TASK REQUIREMENTS: Write out every line of the material below word for word, with no changes.

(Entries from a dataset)

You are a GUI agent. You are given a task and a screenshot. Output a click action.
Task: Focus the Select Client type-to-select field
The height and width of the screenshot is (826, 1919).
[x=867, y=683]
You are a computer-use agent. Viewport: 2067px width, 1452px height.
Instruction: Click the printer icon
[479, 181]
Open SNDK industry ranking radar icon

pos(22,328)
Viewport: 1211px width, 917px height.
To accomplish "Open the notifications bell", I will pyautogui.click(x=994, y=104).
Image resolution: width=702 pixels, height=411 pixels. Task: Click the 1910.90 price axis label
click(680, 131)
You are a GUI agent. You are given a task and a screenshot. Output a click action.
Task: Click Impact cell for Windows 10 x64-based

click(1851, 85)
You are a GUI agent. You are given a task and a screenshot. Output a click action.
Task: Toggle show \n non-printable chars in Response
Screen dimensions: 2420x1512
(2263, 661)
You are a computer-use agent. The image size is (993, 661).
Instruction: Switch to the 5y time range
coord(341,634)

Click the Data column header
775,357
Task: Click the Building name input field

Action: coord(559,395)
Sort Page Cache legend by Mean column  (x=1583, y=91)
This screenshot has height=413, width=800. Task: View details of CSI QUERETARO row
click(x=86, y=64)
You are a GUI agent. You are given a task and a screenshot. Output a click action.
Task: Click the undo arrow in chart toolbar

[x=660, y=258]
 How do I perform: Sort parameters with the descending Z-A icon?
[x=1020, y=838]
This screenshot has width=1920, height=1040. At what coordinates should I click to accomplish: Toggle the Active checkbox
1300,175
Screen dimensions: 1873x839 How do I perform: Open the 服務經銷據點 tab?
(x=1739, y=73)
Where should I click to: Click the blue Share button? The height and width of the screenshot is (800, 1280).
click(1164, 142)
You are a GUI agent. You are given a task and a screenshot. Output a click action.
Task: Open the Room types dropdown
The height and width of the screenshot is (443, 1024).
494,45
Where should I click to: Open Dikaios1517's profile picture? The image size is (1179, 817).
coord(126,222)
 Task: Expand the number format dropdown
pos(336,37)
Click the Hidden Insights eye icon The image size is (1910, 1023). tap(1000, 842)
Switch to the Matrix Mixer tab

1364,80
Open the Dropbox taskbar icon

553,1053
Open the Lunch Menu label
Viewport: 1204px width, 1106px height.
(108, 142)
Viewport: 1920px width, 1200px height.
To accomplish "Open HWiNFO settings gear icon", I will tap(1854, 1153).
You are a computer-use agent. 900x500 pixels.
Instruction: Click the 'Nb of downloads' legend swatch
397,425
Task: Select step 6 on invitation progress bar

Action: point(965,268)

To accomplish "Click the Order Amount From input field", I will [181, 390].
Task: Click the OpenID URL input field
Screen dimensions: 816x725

RESULT:
You are a GUI agent. You are given a task and a screenshot. Output a click action.
Task: Focus the Select Client type-to-select field
The height and width of the screenshot is (826, 1919).
[x=867, y=683]
You are a computer-use agent. Viewport: 2067px width, 1452px height.
Instruction: Click the printer icon
[479, 181]
Open SNDK industry ranking radar icon

pos(22,328)
Viewport: 1211px width, 917px height.
To accomplish "Open the notifications bell", I will pyautogui.click(x=994, y=104).
Image resolution: width=702 pixels, height=411 pixels. Task: Click the 1910.90 price axis label
click(680, 131)
You are a GUI agent. You are given a task and a screenshot. Output a click action.
Task: Click Impact cell for Windows 10 x64-based

click(1851, 85)
You are a GUI agent. You are given a task and a screenshot. Output a click action.
Task: Toggle show \n non-printable chars in Response
Screen dimensions: 2420x1512
(2263, 661)
You are a computer-use agent. The image size is (993, 661).
Instruction: Switch to the 5y time range
coord(341,634)

Click the Data column header
775,357
Task: Click the Building name input field

Action: coord(559,395)
Sort Page Cache legend by Mean column  (x=1583, y=91)
This screenshot has height=413, width=800. Task: View details of CSI QUERETARO row
click(x=86, y=64)
You are a GUI agent. You are given a task and a screenshot. Output a click action.
Task: Click the undo arrow in chart toolbar

[x=660, y=258]
 How do I perform: Sort parameters with the descending Z-A icon?
[x=1020, y=838]
This screenshot has width=1920, height=1040. At what coordinates should I click to accomplish: Toggle the Active checkbox
1300,175
Screen dimensions: 1873x839 How do I perform: Open the 服務經銷據點 tab?
(x=1739, y=73)
Where should I click to: Click the blue Share button? The height and width of the screenshot is (800, 1280).
click(1164, 142)
You are a GUI agent. You are given a task and a screenshot. Output a click action.
Task: Open the Room types dropdown
The height and width of the screenshot is (443, 1024).
494,45
Where should I click to: Open Dikaios1517's profile picture? The image size is (1179, 817).
coord(126,222)
 Task: Expand the number format dropdown
pos(336,37)
Click the Hidden Insights eye icon The image size is (1910, 1023). tap(1000, 842)
Switch to the Matrix Mixer tab

1364,80
Open the Dropbox taskbar icon

553,1053
Open the Lunch Menu label
Viewport: 1204px width, 1106px height.
(108, 142)
Viewport: 1920px width, 1200px height.
To accomplish "Open HWiNFO settings gear icon", I will tap(1854, 1153).
You are a computer-use agent. 900x500 pixels.
Instruction: Click the 'Nb of downloads' legend swatch
397,425
Task: Select step 6 on invitation progress bar

Action: point(965,268)

To accomplish "Click the Order Amount From input field", I will [181, 390].
Task: Click the OpenID URL input field
Screen dimensions: 816x725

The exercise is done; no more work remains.